Of course, congressional pages aren’t prepubescent children. They are 16 or older, which is the age of majority in some jurisdictions. Regardless of whether they’ve reached the legal age of consent, teens in the workplace need to be free from sexual harassment and coercion by their supervisors and superiors. Here again, sexual orientation isn’t a predictor of perpetrating abuse. Neither straight nor gay people are disproportionately likely to molest teenagers, use their positions of authority to abuse their subordinates, or engage in other reprehensible acts.
The gay-men-as-pedophiles stereotype is part of a long tradition of portraying disliked minority groups as a threat to the majority’s most vulnerable members. In times past, Jews were accused of murdering Christian babies and black men were regarded as a threat to white women. Society’s out-groups make convenient scapegoats, and mustering public outrage against them is often disconcertingly easy.
Predictably the gays-are-pedophiles canard is now being touted by some conservatives. This move should be seen for what it is — an effort to shift the national discussion from questions about the congressional leadership to more comfortable turf, namely, gay-bashing and scapegoating sexual minorities.
October 7, 2006
Although Christian Right groups are highly suspicious of science in matters such as evolution and the origins of the universe, they like to argue that scientific research strongly supports their claims that homosexuality and pedophilia are linked.
The Family Research Council has produced what is perhaps the most extensive attempt to document this claim. It is an article by Timothy J. Dailey titled Homosexuality and Child Abuse.
With 76 footnotes, many of them referring to papers in scientific journals, this screed’s facade of scholarly rigor gives it some degree of truthiness. A careful check on what the sources actually say, however, belies this impression. Specifically, its central argument — that “the evidence indicates that homosexual men molest boys at rates grossly disproportionate to the rates at which heterosexual men molest girls” — doesn’t hold up under scrutiny.
I’ve recently updated and expanded the section of my web site devoted to Facts About Homosexuality and Child Molestation. It now includes a detailed review of the main sources cited by Dailey and the FRC to support their claim. Some of the new material is summarized below. For more background and context for interpreting the studies, please see my web site.
In brief, the scientific sources cited by the FRC report don’t support their argument. Most of the studies they cited did not even assess the sexual orientation of abusers. Two of the studies explicitly concluded that sexual orientation and child molestation are unrelated. Only one study (Erickson et al., 1988) might be interpreted as supporting the FRC argument, and it failed to detail its measurement procedures and did not differentiate bisexual from homosexual offenders.
Here are my comments on the 9 main sources cited in the 2004 version of the FRC article.
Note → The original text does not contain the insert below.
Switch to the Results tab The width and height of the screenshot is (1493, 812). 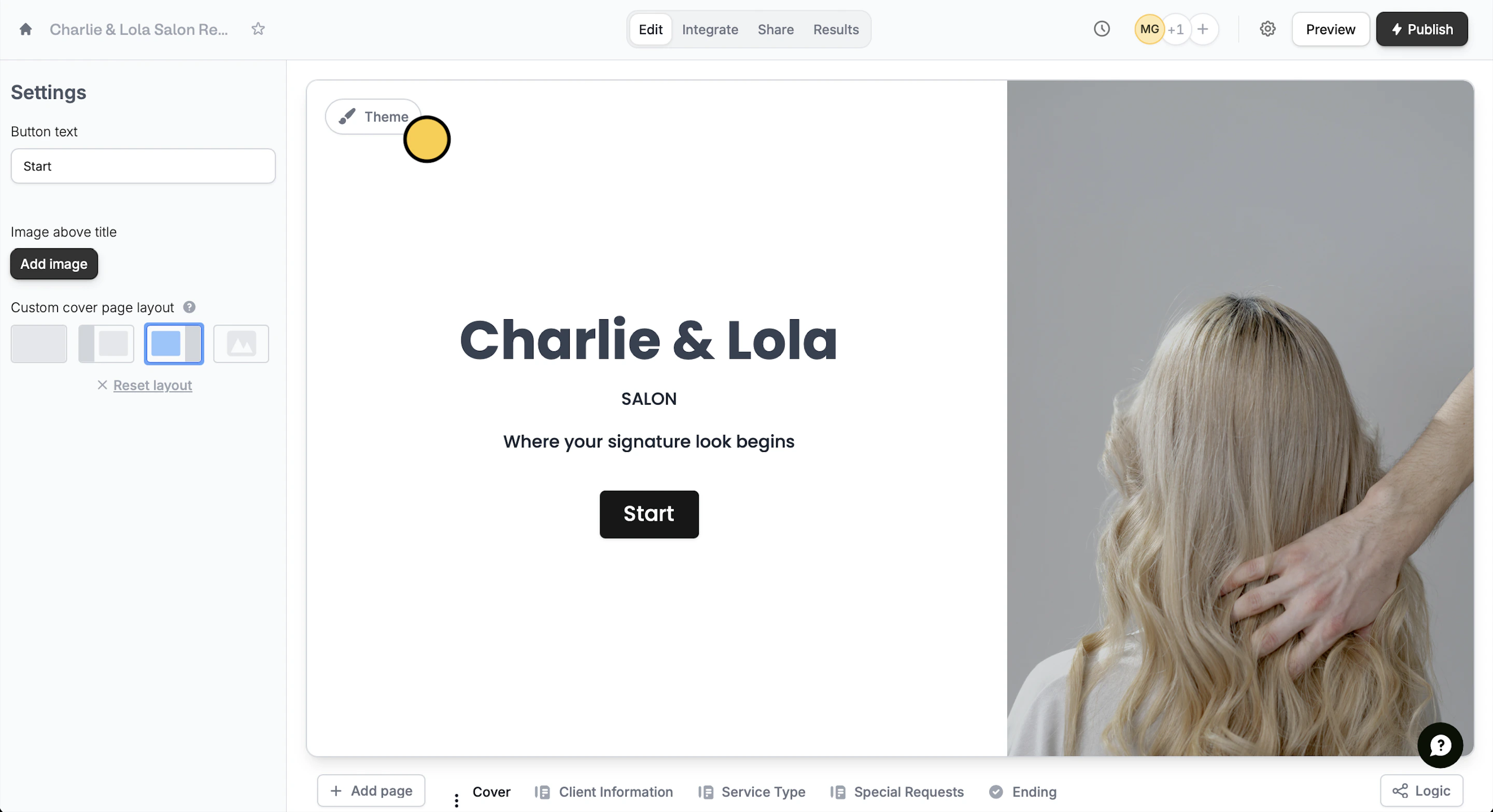point(835,29)
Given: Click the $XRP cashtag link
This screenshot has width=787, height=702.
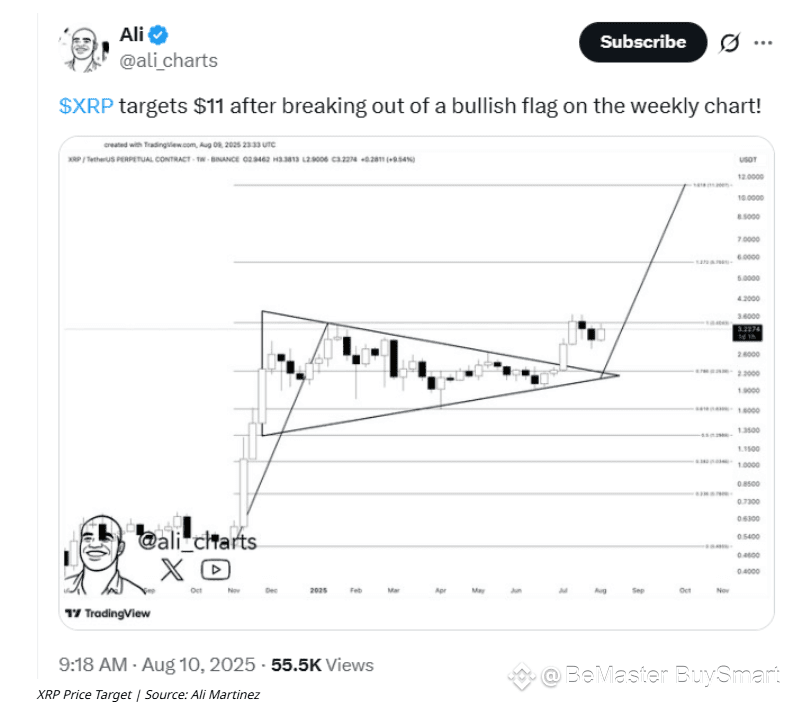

1. Freund et al. (1989). Heterosexuality, homosexuality, and erotic age preference. Journal of Sex Research, 26, 107-117. As the FRC concedes, the findings from this study contradict their argument.Its abstract summarizes the authors’ conclusion: “Findings indicate that homosexual males who preferred mature partners responded no more to male children than heterosexual males who preferred mature partners responded to female children.”